No matter what you decide to do you will have some people who believe you have made the wrong decision. Having said this you need to make the decision based on what you think!
Some people feel that to have children involved in a wedding adds a special magic. Others will feel that they can become an 'expensive' distraction. You may be surprised but many guests who have children would prefer not to bring them! A wedding is often one of the few occasions they get to enjoy a night out without the children.
1) Cost factor
2) Relationship factor
3) Make Invitations clear
4) Plan for any children invited
I'm sure you don't need to be told how expensive weddings are! Unfortunately most venues do not offer a discounted price for meals for children. Don't feel guilty when explaining to people that you need to limit your guest list numbers to control costs.

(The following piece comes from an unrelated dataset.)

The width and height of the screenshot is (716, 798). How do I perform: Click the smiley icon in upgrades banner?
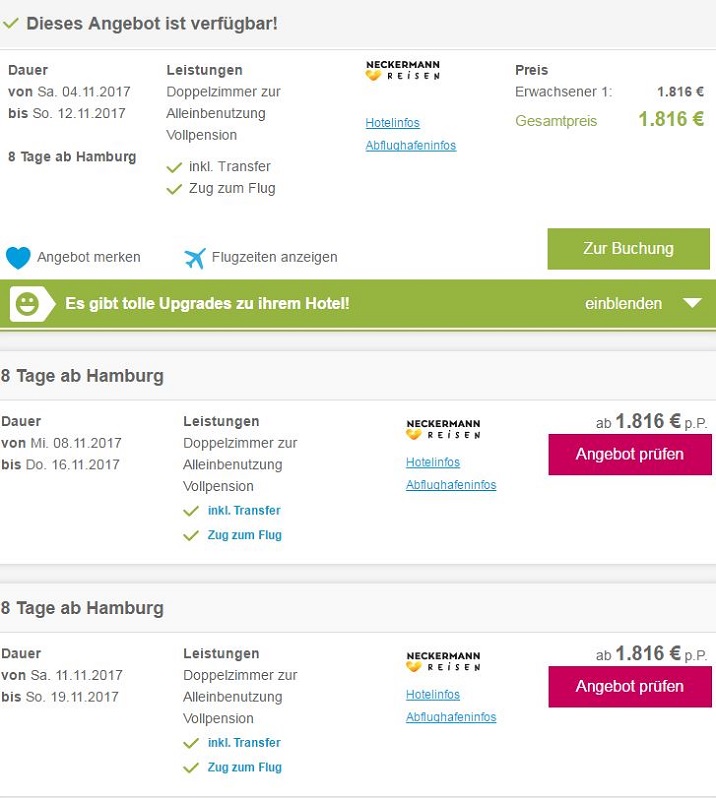pyautogui.click(x=28, y=304)
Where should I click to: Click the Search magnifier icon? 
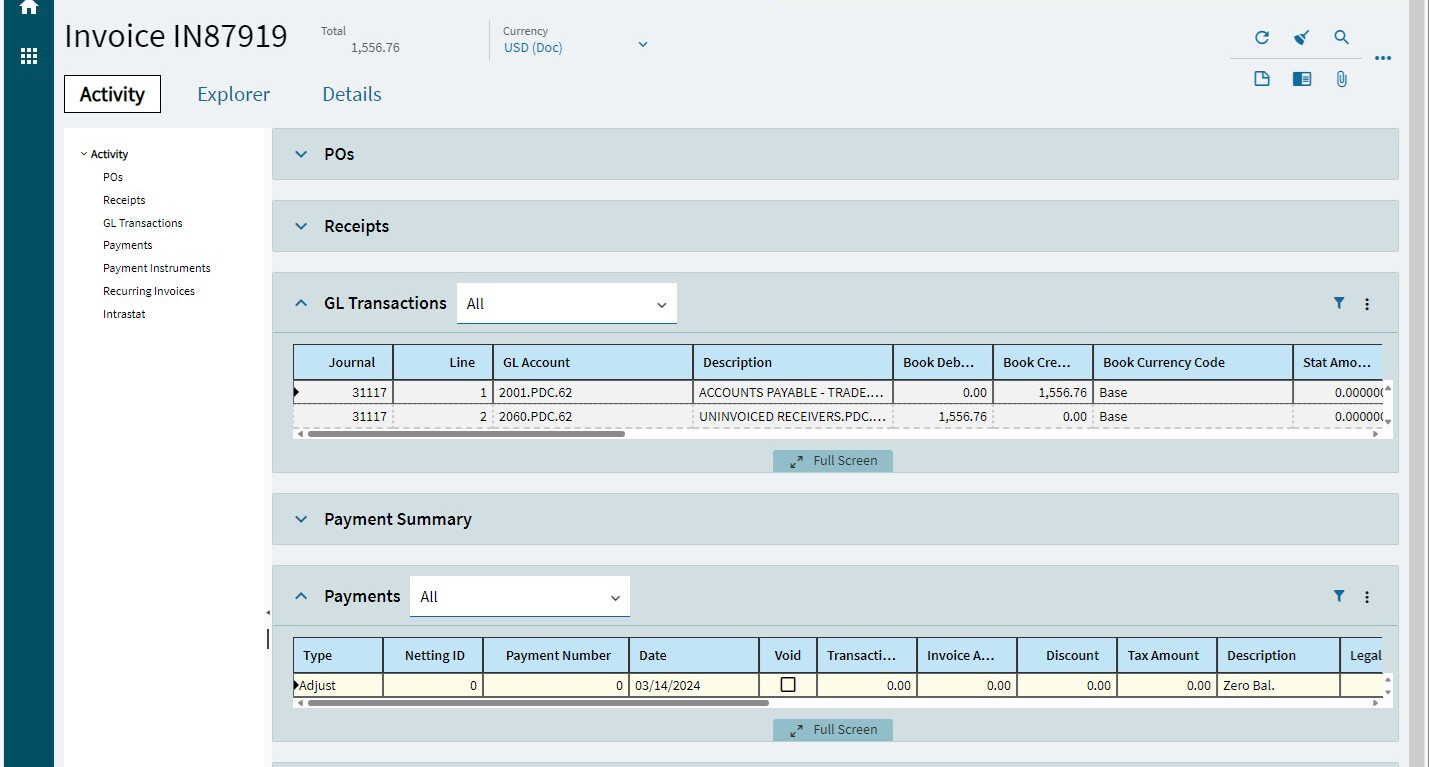tap(1342, 38)
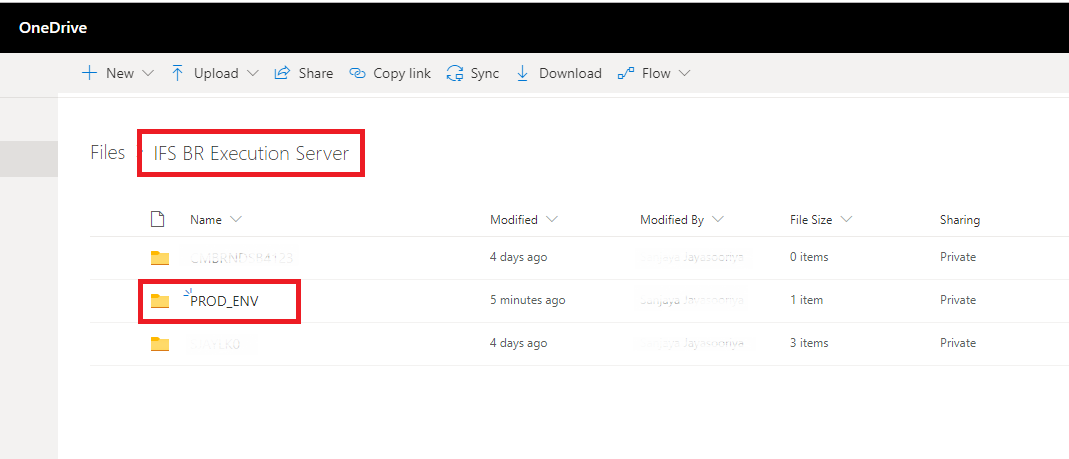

The decision to limit children at your wedding can be made in several ways. Some opt to include children of siblings only. This is quite clear cut and relatively easy to do. Most reasonable people will understand this decision. In my case we had the awkward decision of inviting some cousins and not others. We were paying for our own wedding and we decided to invite only my wife's 'close' cousins. We invited a handful of cousins who my wife had very close relationships with. As it turned out this offended one Aunt whose children were not invited. This Aunt declined our invitation. We were sorry about this but we were comfortable in the decision we made.
MAKE INVITATIONS CLEAR
Whatever your decision you should make that decision clear in your invitation. If you feel this is not possible you should visit or call those whose children are not invited to explain your reasoning. If you are excluding all children you can include this in the wedding invitations. One option is to have "2 seats have been reserved for you" shown on your invitation.
PLAN FOR ANY CHILDREN INVITED
The 2 ways people normally arrange seating at a wedding when children are invited is to-
(i) Seat all children with their parents on one or more tables, or
(ii) Seat all children together on a table
If you choose option 2 you would be wise to 'employ' a chaperone. There are professionals who are happy to attend a wedding and chaperone children- many of these will have games and ways to keep the children entertained. You may well know a teenager who would be happy to help you out by attending and looking after the children.
Once you've made your decision after considering all the factors move on. As we said earlier, you won't be able to please everyone. If you are comfortable with your decision that is all that matters.